The high-profile case of a young woman forced to give birth in Ireland has highlighted the realities of Ireland’s recently introduced Protection of Life During Pregnancy Act 2013 – a law designed to regulate the limited situations in which abortion is available.
The unnamed woman, who has limited English language skills, reportedly became pregnant as a result of rape. She was suicidal and requested an abortion but was refused. Her baby was delivered by cesarean section in the 25th week of the pregnancy and will be taken into care.
It has been reported that the woman made it clear to the authorities she wanted an abortion in April, when she was around eight weeks pregnant, but was not given any information about how to acquire one until she went to a GP in July.
Exactly what happened during this period is unclear. What we do know from newspaper reports is that once she went to a GP and made a formal request for an abortion, two psychiatrists and an obstetrician agreed she was suicidal but she was not permitted to have an abortion. This was because, by the time that decision had been made, the foetus was considered to be viable – capable of surviving outside the womb.

▶ **Extracted records**
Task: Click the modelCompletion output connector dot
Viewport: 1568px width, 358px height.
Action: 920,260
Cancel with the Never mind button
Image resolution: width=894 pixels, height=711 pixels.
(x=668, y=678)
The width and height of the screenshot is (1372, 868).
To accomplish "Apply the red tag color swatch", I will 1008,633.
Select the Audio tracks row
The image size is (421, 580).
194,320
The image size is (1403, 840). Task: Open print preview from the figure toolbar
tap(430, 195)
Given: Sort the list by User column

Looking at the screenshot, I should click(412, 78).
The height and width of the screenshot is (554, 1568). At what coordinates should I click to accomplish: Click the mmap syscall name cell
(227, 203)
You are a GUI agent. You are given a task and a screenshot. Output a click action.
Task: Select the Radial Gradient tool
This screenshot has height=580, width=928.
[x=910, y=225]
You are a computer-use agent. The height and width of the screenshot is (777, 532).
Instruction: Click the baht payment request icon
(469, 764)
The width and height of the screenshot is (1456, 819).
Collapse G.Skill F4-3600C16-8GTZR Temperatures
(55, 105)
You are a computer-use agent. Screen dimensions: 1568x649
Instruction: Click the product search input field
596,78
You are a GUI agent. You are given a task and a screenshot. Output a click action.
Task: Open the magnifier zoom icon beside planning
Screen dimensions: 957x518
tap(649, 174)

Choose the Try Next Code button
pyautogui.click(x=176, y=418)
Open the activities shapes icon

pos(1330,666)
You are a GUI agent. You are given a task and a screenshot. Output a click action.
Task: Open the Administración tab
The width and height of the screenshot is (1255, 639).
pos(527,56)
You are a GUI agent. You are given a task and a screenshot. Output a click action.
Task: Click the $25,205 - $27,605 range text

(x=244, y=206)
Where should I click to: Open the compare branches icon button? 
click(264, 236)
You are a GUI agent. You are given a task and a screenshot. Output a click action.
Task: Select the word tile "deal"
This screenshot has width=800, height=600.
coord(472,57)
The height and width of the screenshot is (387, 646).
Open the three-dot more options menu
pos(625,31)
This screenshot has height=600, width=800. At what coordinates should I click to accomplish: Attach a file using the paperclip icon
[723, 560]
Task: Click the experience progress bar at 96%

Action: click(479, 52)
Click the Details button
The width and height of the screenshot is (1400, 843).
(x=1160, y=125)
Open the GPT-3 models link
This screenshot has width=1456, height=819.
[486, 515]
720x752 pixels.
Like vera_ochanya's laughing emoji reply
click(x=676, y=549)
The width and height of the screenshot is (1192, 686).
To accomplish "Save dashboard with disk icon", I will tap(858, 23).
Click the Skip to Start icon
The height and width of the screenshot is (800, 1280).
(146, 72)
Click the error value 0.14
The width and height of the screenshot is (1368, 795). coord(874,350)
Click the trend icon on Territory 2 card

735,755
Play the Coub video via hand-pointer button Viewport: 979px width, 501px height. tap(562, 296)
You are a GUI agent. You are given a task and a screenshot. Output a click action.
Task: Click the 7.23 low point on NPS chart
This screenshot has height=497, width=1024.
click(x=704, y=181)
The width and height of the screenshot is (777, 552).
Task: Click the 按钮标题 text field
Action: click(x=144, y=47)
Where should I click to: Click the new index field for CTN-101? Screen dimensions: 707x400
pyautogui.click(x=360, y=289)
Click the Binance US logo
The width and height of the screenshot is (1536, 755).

▶ **Task details**
Continue the text on the Irish abortion case and the Protection of Life During Pregnancy Act 2013, starting after its last sentence.

▶ **Response box**
We also know that the woman went on a hunger and liquid strike, resulting in a court order for forced hydration, which was administered. Although her exact immigration status is unknown, we know that she could not travel for an abortion – as most Irish women do if they seek an abortion and have the means to leave the country – because she did not have the required travel documents.
Even though we don’t know every detail of this case, what we have is enough to demonstrate the deep power imbalance that Ireland’s abortion law imposes on women who seek to exercise their autonomy and terminate their pregnancies. The imbalance was exacerbated by this particular woman’s circumstances: raped, not fluent in English, unable to travel, young and suicidal.
The case also demonstrates the significant power that the Irish approach to abortion gives to the medical profession. Under the 2013 Act, introduced to create what the government describes as “procedural rights” for women who seek abortions, access to abortion is a purely medical question. Where a woman’s life is at risk from a physical illness, two doctors must agree that this is the case, that termination of the pregnancy is required and (implicitly) that the foetus is not viable.
Where there is a risk of suicide, three doctors must assess the woman. Two must be psychiatrists and one must be an obstetrician. Conceivably, under the 2013 Act and its leaked but not yet officially published guidelines, a woman may have to come into contact with up to seven medics and “an interdisciplinary team” in order to determine whether she may have an abortion in Ireland. None of these doctors are required to disclose whether they have a personal objection to abortion.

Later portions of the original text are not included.